▸ **Task to complete**
Repeat the following entries exactly, excluding pictures.

▸ **Provided material**

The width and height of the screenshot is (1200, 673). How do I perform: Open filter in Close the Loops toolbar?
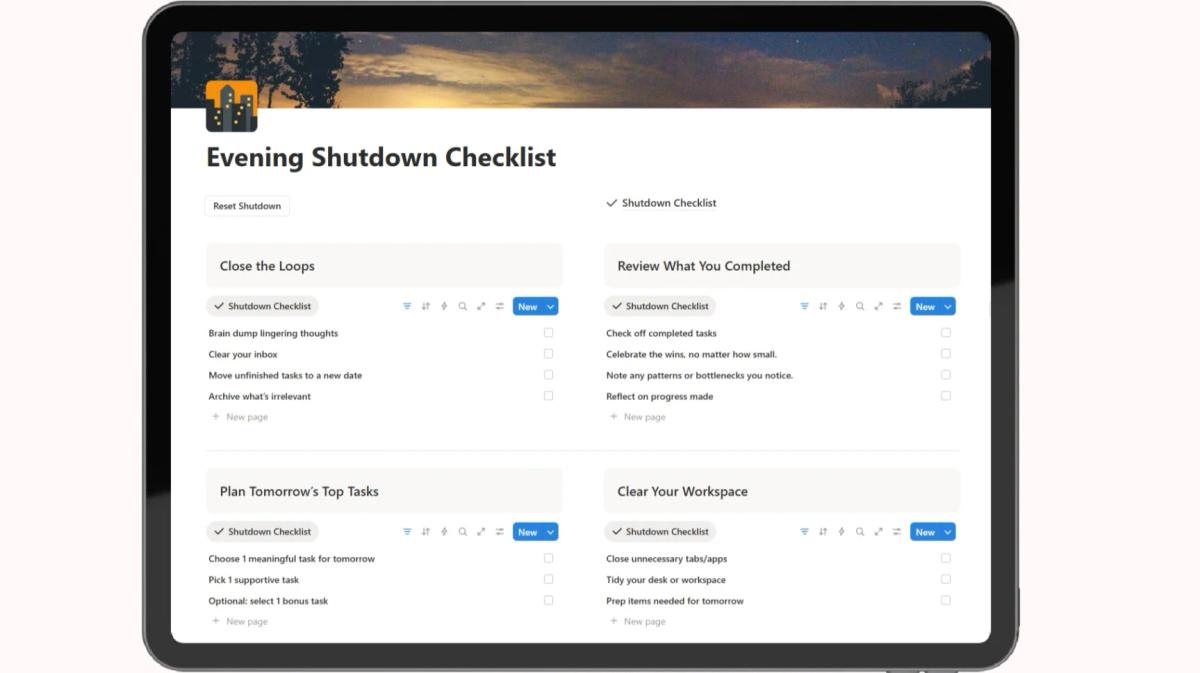click(x=407, y=307)
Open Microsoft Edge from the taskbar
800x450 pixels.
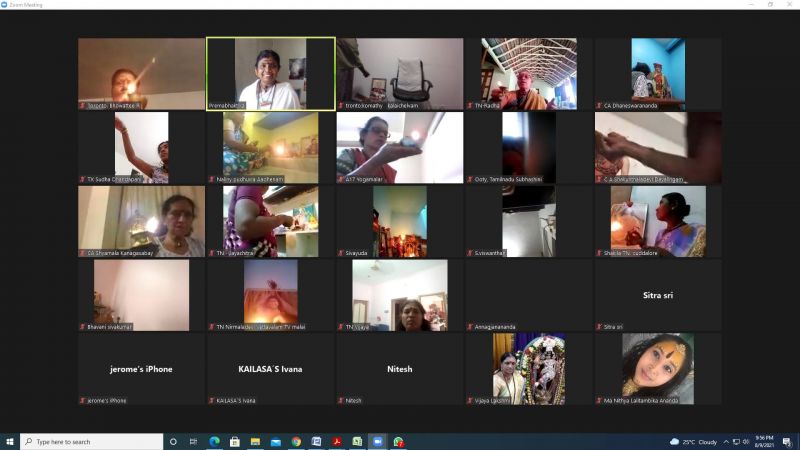click(x=214, y=441)
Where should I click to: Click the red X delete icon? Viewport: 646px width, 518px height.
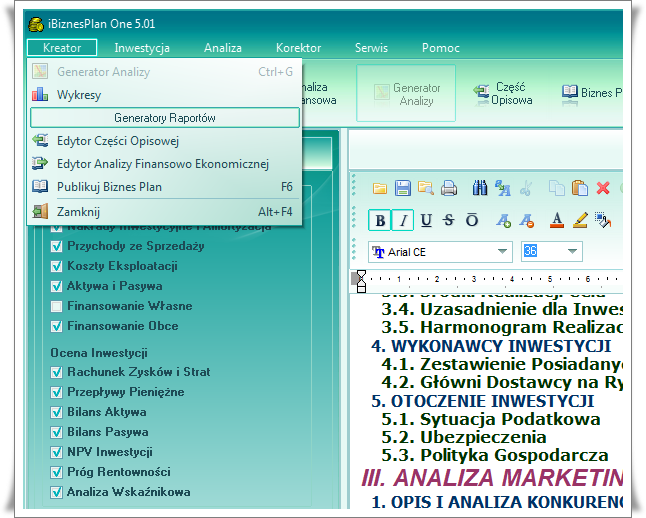[603, 188]
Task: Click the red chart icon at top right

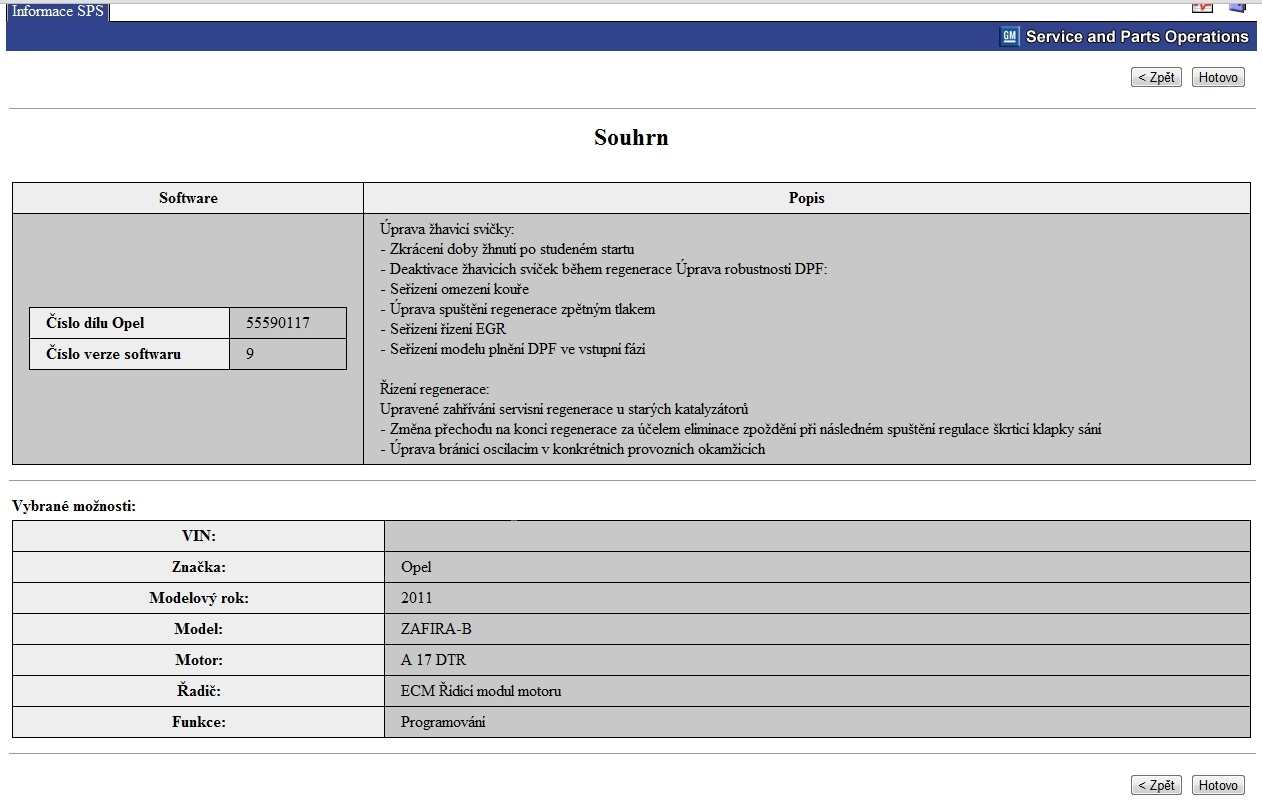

▸ **Answer box**
The width and height of the screenshot is (1200, 673). How do I perform: Open filter in Close the Loops toolbar?
click(x=407, y=307)
Open Microsoft Edge from the taskbar
800x450 pixels.
click(x=214, y=441)
Where should I click to: Click the red X delete icon? Viewport: 646px width, 518px height.
[603, 188]
Task: Click the red chart icon at top right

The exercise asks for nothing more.